Babak Pasdar, a computer security consultant, has gone public about his discovery of a mysterious "Quantico Circuit" while working for an unnamed major wireless carrier. Pasdar believes that this circuit gives the US government direct, unfettered access to customers' voice calls and data packets. These claims echo the disclosures from retired AT&T technician Mark Klein, who has described a "secret room" in an AT&T facility.
The White House is putting heavy pressure on lawmakers to grant the telecoms immunity from lawsuits over the spying as part of Foreign Intelligence Surveillance Act (FISA) legislation pending in Congress. But in today's letter -- written by John Dingell, Chairman of the House Committee on Energy and Commerce; Ed Markey, Chairman of the House Subcommittee on Telecommunications and the Internet; and Bart Stupak, Chairman of the Subcommittee on Oversight and Investigations -- the congressmen argue that lawmakers must not "vote in the dark" on the immunity issue when "profound privacy and security risks" are involved.
"When you put Mr. Pasdar's information together with that of AT&T whistleblower Mark Klein, there is troubling evidence of telecom misconduct in massive domestic surveillance of ordinary Americans," said Cindy Cohn, Legal Director of the Electronic Frontier Foundation (EFF). "Congress needs to have hearings and get some answers about whether American telecommunications companies are helping
the government to illegally spy on millions of us. Retroactive immunity for telecom companies now ought to be off the table in the ongoing FISA debate."

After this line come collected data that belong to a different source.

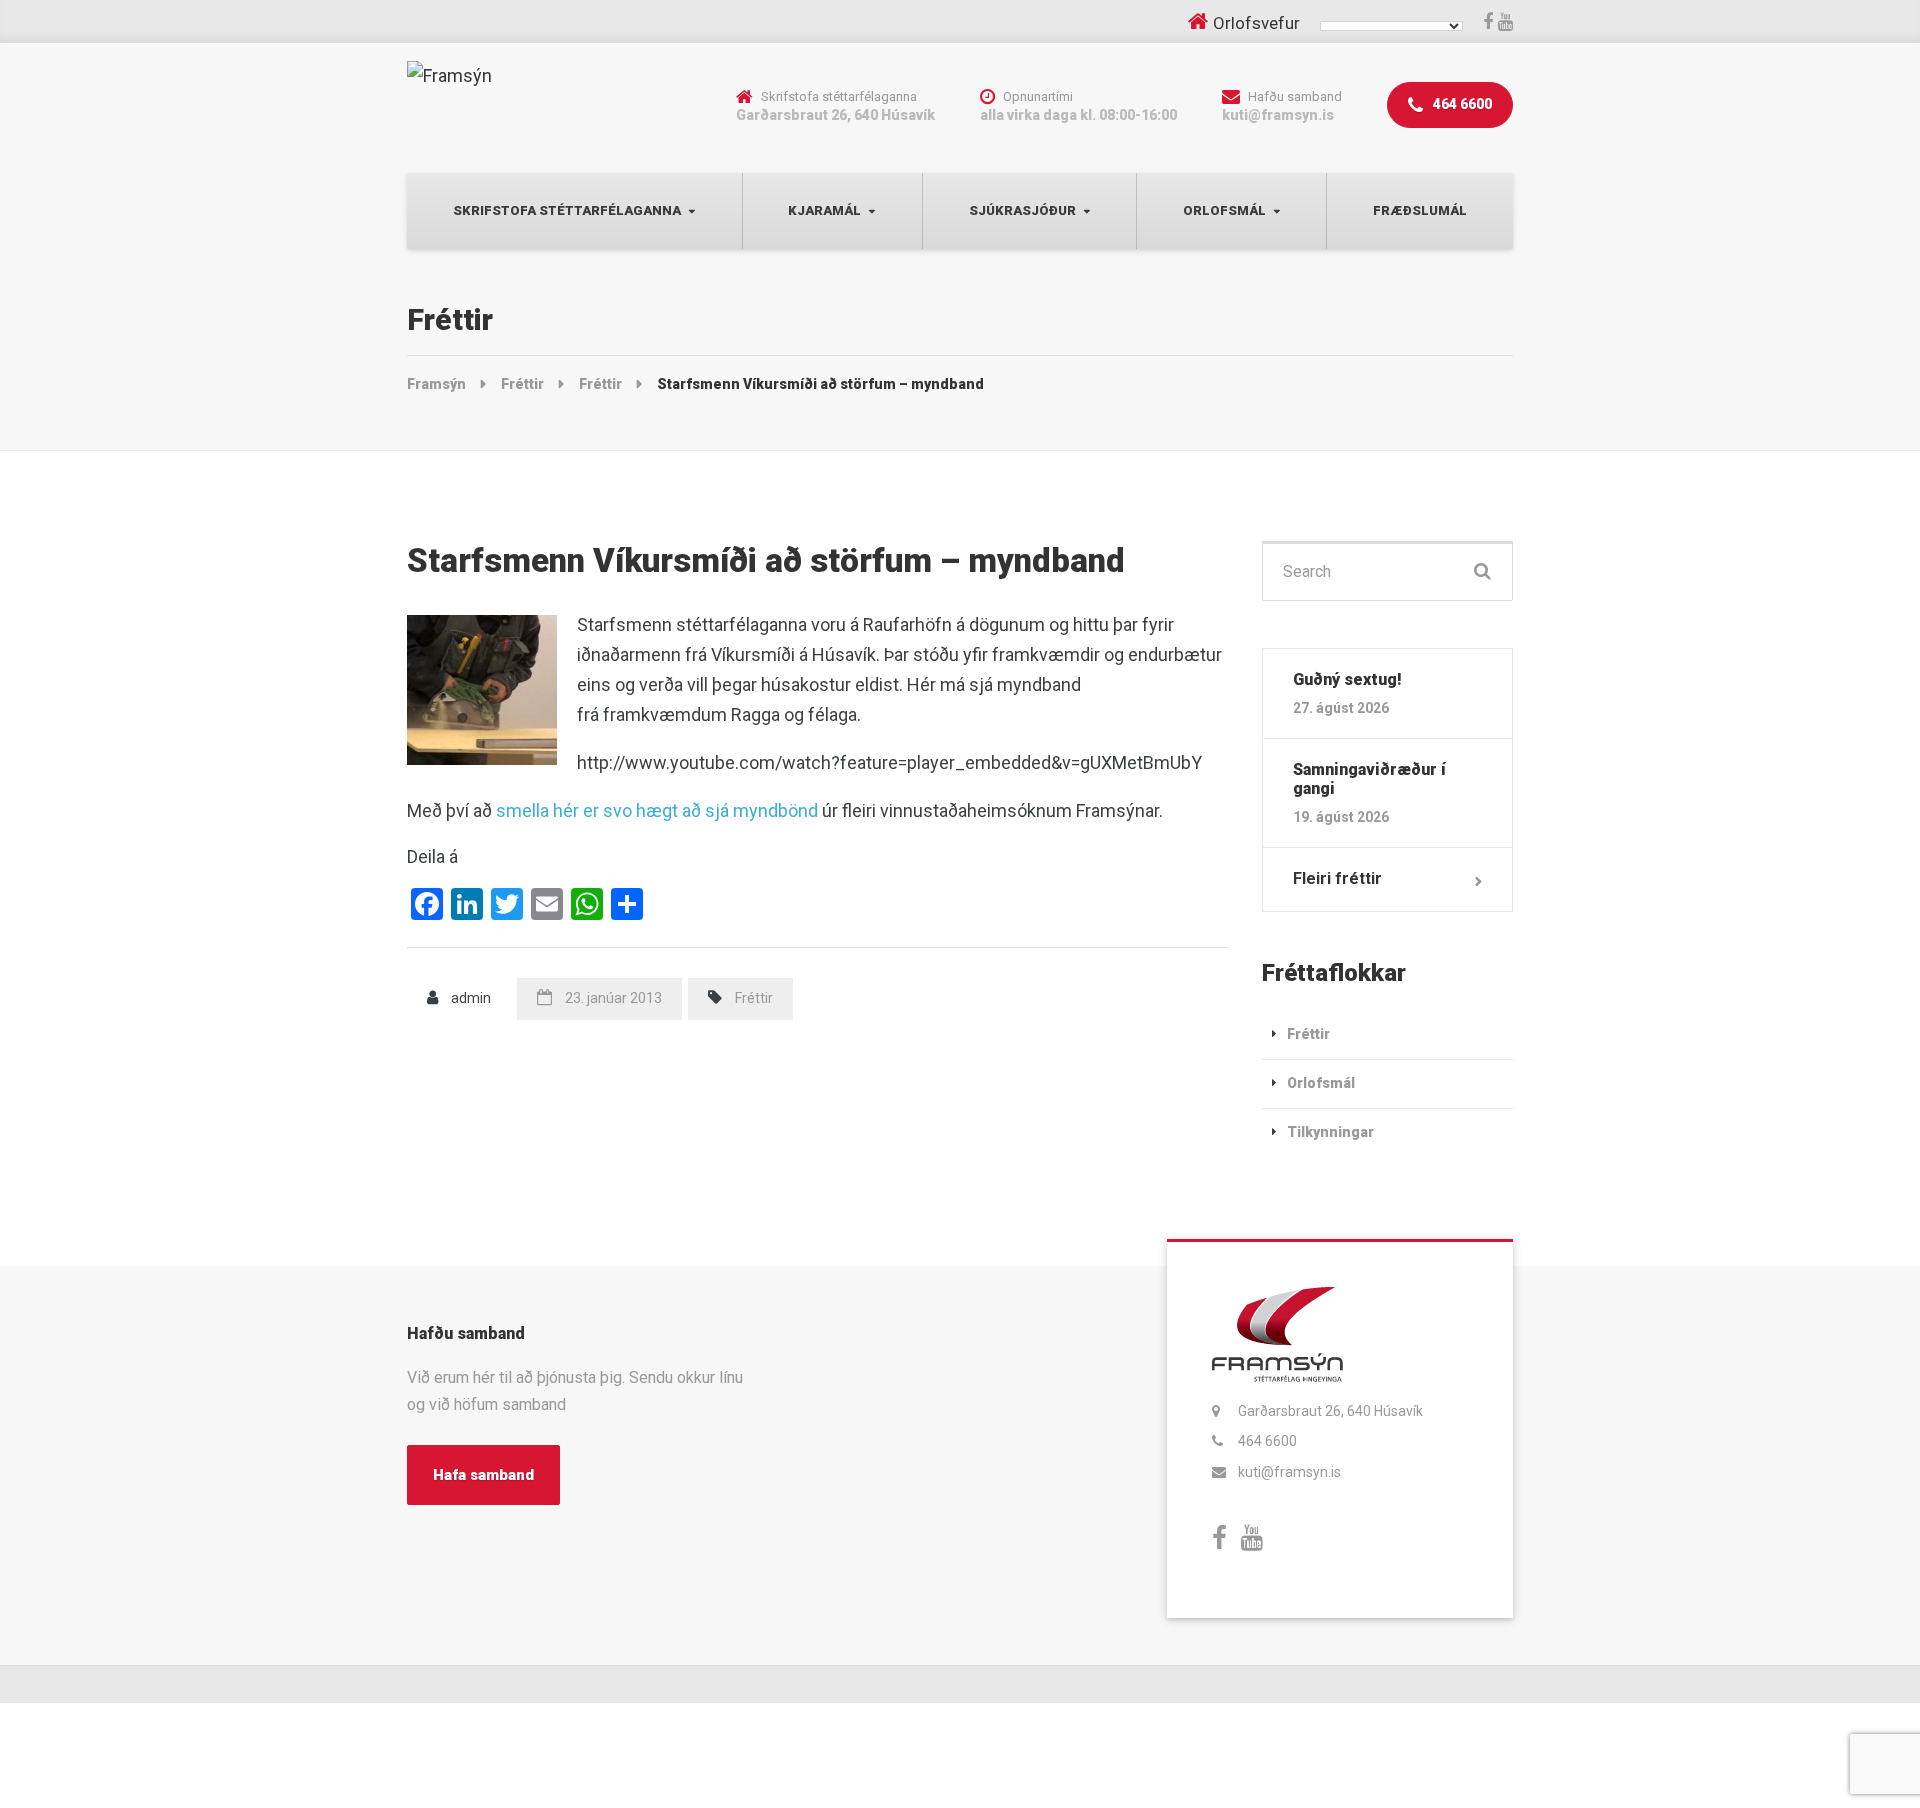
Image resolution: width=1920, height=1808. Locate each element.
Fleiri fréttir (1337, 878)
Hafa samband (483, 1475)
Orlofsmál (1224, 210)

EFF represents the plaintiffs in Hepting v. AT&T, a class-action lawsuit brought by AT&T customers accusing the telecommunications company of violating their rights by illegally assisting the National Security Agency in widespread domestic surveillance. The Hepting case is just one of many suits aimed at holding telecoms responsible for knowingly violating federal privacy laws with warrantless
wiretapping and the illegal transfer of vast amounts of personal data to the government.